Recorded data

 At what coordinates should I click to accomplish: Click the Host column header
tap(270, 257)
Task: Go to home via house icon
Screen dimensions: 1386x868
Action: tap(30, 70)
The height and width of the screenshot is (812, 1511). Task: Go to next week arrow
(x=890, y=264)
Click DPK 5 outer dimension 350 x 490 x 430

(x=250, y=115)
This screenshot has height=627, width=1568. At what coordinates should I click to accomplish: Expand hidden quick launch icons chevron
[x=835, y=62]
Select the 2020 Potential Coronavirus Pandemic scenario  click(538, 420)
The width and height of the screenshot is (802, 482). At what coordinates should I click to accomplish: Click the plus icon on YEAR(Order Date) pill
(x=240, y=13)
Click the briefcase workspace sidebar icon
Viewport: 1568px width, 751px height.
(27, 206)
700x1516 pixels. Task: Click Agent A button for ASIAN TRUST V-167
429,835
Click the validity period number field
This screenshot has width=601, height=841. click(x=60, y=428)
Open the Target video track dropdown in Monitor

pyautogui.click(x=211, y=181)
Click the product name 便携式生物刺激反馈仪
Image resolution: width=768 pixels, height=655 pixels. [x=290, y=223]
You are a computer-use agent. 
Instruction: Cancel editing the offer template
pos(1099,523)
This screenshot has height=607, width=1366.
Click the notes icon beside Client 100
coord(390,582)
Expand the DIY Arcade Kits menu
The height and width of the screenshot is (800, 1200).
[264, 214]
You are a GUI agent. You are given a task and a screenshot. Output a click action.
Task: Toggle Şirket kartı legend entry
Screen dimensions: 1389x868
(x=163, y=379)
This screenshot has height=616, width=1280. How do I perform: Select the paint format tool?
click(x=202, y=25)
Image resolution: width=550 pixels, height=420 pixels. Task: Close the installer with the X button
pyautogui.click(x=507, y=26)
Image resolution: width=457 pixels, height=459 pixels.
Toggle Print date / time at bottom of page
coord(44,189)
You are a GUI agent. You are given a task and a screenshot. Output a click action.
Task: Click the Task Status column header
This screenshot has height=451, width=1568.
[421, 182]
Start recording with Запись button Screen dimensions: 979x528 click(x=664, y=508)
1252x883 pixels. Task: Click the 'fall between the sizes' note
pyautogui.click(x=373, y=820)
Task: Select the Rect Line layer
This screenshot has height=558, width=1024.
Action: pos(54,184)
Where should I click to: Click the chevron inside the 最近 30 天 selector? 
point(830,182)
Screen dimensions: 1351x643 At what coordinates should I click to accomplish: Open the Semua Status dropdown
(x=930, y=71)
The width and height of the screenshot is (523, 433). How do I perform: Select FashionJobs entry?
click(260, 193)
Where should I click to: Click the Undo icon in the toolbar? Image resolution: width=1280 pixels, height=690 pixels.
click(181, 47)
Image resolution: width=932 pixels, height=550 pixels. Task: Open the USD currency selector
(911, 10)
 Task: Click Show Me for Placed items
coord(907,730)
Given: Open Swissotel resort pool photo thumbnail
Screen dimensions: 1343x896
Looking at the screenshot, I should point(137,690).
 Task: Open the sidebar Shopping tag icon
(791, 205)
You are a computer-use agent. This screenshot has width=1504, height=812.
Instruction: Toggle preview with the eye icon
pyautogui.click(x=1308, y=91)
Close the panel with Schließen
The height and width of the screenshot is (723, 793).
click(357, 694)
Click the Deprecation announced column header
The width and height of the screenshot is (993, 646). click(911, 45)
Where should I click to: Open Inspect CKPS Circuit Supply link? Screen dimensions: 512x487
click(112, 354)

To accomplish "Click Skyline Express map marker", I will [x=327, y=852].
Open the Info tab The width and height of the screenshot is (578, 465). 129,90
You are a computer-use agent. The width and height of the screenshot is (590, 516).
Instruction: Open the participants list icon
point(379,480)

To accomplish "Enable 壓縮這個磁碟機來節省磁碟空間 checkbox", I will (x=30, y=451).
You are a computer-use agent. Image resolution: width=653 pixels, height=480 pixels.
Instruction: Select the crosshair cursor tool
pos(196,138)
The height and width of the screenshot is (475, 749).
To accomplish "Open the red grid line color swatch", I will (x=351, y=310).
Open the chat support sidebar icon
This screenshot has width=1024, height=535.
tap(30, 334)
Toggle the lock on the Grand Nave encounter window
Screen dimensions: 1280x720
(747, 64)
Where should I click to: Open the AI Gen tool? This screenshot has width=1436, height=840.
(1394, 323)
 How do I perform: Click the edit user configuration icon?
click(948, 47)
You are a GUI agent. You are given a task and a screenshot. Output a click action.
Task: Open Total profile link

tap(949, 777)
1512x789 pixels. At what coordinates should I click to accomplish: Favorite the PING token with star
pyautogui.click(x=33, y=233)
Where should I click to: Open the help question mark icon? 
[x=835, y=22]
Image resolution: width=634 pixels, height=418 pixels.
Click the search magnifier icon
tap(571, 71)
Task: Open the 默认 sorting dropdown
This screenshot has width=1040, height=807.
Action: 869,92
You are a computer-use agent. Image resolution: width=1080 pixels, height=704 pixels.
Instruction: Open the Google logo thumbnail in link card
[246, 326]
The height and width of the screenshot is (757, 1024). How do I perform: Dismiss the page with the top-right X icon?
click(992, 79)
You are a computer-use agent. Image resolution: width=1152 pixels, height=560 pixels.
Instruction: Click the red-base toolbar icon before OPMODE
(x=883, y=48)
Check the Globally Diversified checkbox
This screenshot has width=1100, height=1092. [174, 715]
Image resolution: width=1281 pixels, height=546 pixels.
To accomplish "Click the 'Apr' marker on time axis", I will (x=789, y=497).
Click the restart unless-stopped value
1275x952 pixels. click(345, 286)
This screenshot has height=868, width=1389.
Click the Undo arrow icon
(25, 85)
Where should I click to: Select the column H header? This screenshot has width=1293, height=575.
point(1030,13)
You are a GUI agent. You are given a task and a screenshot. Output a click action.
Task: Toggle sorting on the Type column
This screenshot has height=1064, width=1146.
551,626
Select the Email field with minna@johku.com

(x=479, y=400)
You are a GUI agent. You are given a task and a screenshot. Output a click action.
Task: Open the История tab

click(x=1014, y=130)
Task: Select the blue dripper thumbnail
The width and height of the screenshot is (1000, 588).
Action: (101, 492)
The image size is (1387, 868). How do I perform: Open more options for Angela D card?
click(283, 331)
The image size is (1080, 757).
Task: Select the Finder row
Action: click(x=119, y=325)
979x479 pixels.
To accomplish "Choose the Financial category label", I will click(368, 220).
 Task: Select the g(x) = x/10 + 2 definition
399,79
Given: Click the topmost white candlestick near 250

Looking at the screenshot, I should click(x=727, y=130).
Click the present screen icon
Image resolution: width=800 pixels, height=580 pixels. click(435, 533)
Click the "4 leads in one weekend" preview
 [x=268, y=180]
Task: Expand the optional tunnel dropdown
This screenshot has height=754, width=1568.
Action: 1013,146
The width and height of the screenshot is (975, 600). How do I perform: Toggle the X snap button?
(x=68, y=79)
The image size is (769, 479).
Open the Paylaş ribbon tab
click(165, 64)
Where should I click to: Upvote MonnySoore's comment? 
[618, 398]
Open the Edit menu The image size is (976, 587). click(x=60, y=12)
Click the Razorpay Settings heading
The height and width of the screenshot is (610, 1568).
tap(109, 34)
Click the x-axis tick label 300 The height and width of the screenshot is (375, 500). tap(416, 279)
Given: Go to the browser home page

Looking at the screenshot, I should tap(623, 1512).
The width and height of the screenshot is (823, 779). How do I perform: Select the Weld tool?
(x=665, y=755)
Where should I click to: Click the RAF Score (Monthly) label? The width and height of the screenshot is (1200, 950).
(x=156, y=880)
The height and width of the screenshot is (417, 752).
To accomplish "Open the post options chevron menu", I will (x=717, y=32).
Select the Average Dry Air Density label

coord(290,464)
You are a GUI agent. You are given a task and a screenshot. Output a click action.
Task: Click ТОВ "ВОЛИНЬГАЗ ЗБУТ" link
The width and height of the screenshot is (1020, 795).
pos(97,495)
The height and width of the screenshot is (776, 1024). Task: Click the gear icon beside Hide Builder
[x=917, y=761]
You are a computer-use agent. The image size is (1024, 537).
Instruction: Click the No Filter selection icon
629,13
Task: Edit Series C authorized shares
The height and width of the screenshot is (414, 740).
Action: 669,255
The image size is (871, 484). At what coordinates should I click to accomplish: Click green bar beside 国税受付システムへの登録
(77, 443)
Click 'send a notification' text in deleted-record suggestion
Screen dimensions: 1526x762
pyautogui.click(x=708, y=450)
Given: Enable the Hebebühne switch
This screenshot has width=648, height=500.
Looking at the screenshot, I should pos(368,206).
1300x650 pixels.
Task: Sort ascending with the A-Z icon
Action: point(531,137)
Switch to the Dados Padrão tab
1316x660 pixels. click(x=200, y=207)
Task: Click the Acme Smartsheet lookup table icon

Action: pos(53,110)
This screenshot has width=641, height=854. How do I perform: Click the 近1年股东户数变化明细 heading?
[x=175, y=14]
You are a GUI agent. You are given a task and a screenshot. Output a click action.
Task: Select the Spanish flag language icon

**TASK REQUIREMENTS:** Scan the records above for the word "Enable". Show each line in which it appears.

**OUTPUT BELOW:**
To accomplish "Enable 壓縮這個磁碟機來節省磁碟空間 checkbox", I will (x=30, y=451).
Given: Enable the Hebebühne switch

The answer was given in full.